Wakil Ketua Umum Pemuda Pancasila ini menambahkan dari survei Wahid Institute pada 2020, sikap intoleran dan paham radikalisme mempunyai kecenderungan meningkat dari 46% menjadi 54%.
Sementara itu, kata dia, Badan Pembinaan Ideologi Pancasila mensinyalir ASN yang pro radikalisme, atau bersikap anti terhadap Pancasila mencapai lebih dari 10%. Bahkan, menurut Bamsoet, TNI dan POLRI juga menjadi lahan untuk mentransmisikan paham radikalisme, yakni tidak kurang dari 4% anggota terindikasi terpapar dengan paham radikalisme.
“Karenanya, MPR gencar melaksanakan vaksinasi ideologi berupa Sosialisasi Empat Pilar MPR ke berbagai kalangan masyarakat guna memperkuat imun ideologi setiap anak bangsa dalam menghadapi berbagai gempuran ideologi yang tidak sejalan dengan jati diri bangsa Indonesia. Mengingat secara geografis kita adalah negara kepulauan yang terpisah oleh lautan,” ujarnya.
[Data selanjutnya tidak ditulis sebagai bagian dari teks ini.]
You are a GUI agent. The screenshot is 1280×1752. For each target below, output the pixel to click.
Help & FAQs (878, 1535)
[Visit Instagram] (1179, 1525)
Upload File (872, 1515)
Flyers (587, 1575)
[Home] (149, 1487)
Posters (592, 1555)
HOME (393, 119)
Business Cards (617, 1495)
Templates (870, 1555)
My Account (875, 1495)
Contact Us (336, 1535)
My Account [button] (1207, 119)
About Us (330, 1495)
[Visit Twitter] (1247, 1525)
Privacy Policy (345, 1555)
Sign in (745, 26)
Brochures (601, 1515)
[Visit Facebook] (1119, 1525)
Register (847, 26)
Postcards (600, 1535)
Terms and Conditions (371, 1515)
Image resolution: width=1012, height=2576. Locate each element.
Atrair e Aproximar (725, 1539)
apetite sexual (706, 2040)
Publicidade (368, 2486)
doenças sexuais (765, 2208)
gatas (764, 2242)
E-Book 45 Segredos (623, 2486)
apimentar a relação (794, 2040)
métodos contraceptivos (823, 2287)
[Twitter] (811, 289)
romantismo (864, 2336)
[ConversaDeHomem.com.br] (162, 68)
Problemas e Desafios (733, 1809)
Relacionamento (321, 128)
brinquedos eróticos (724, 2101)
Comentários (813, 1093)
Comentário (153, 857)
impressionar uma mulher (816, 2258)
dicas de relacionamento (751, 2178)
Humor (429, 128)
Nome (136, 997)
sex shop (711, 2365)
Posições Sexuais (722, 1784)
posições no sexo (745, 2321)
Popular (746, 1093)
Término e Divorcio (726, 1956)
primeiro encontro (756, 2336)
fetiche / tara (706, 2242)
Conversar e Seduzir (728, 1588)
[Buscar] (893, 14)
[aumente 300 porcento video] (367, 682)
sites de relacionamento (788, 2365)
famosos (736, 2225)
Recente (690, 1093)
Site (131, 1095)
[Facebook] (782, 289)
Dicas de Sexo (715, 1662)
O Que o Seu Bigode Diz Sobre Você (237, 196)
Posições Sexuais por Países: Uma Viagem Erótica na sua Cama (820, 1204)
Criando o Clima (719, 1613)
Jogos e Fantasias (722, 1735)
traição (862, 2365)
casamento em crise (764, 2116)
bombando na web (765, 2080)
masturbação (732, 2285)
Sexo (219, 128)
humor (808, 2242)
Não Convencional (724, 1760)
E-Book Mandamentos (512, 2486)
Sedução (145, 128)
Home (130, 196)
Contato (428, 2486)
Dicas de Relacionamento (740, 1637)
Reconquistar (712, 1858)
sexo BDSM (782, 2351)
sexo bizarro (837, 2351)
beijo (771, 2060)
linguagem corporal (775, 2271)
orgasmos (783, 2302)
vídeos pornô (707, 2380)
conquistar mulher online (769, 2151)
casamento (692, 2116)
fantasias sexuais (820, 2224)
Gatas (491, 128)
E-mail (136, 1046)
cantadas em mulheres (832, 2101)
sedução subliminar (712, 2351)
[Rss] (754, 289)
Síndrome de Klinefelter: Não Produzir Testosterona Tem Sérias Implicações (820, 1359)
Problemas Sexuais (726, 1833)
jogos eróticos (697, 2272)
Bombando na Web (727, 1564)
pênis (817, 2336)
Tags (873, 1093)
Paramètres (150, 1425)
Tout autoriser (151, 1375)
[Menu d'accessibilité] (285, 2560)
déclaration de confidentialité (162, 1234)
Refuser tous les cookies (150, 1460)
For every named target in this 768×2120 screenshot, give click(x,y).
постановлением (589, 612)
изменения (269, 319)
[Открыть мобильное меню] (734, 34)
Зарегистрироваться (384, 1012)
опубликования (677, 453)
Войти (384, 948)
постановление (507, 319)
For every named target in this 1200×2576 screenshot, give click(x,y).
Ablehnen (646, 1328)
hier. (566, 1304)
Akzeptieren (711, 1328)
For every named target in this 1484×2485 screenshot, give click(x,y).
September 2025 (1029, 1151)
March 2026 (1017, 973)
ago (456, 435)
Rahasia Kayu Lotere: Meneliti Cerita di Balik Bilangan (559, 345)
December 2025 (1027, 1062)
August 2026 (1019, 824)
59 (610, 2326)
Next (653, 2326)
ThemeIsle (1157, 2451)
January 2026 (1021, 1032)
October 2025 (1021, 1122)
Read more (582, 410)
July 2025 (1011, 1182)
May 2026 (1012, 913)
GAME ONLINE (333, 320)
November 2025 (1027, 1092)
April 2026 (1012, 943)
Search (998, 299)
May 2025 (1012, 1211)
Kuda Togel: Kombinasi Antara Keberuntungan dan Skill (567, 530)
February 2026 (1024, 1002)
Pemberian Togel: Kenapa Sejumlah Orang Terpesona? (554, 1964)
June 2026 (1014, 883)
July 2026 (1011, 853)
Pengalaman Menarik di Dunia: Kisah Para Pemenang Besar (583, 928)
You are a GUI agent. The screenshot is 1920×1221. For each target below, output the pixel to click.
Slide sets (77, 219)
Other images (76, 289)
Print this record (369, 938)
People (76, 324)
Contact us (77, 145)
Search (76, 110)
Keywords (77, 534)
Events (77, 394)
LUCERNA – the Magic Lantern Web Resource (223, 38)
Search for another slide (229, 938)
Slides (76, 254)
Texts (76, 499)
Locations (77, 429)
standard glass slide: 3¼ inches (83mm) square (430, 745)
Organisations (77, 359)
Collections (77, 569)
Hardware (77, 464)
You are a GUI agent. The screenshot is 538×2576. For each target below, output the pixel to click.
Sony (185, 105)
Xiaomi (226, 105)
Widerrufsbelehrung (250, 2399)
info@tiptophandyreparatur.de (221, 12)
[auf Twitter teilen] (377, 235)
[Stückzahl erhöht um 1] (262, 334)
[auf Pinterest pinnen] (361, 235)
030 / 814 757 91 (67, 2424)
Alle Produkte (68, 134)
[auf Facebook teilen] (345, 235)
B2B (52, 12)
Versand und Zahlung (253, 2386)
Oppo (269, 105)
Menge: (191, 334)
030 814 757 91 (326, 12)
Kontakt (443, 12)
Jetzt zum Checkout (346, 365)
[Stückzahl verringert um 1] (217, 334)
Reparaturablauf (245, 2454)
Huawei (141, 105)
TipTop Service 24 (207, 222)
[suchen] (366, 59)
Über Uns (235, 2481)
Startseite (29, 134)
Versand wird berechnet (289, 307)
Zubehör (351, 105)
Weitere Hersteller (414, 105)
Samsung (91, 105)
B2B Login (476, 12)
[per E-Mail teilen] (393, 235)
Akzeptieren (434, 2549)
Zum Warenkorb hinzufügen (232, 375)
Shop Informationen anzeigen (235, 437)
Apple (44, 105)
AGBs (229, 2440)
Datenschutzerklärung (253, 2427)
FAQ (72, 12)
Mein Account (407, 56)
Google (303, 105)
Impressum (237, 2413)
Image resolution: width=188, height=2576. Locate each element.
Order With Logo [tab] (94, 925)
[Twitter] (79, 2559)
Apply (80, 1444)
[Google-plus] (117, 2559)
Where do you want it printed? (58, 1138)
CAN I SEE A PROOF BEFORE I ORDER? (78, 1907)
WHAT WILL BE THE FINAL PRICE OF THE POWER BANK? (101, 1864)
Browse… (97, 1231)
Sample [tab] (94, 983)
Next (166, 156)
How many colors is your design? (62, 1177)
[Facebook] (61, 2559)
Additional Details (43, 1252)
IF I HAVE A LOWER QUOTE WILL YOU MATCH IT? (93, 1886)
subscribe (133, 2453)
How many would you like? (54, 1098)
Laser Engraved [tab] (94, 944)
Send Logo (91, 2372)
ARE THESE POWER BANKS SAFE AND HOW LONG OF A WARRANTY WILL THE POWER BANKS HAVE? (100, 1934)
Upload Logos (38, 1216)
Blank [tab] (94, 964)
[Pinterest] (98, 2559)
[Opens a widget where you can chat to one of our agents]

“Secara sosio-kultural, bangsa kita terdiri dari beragam suku, budaya, adat istiadat, agama, dan kepercayaan. Ditambah lagi dengan potensi kekayaan sumber daya alam kita yang berlimpah, dan posisi geografis kita yang strategis dalam lalu lintas kemaritiman, telah menempatkan kita sebagai magnet bagi berbagai kepentingan global,” pungkas Bamsoet.
Sebagai informasi, Bamsoet mengikuti ‘Webinar Vaksinasi Ideologi’ yang diselenggarakan Lembaga Pemilih Indonesia dan Forum Intelektual Muda pada hari ini. Dalam webinar itu turut hadir antara lain Deputi Komunikasi Badan Intelijen Negara Wawan Hari Purwanto, Ahli Politik dari Lembaga Pemilih Indonesia Boni Hargens, Ahli Keamanan dan Hubungan Internasional Kusnanto Anggoro, Pengamat Terorisme, Milda Istiqamah, dan Co-Founder Forum Intelektual Muda Muhammad Sutisna.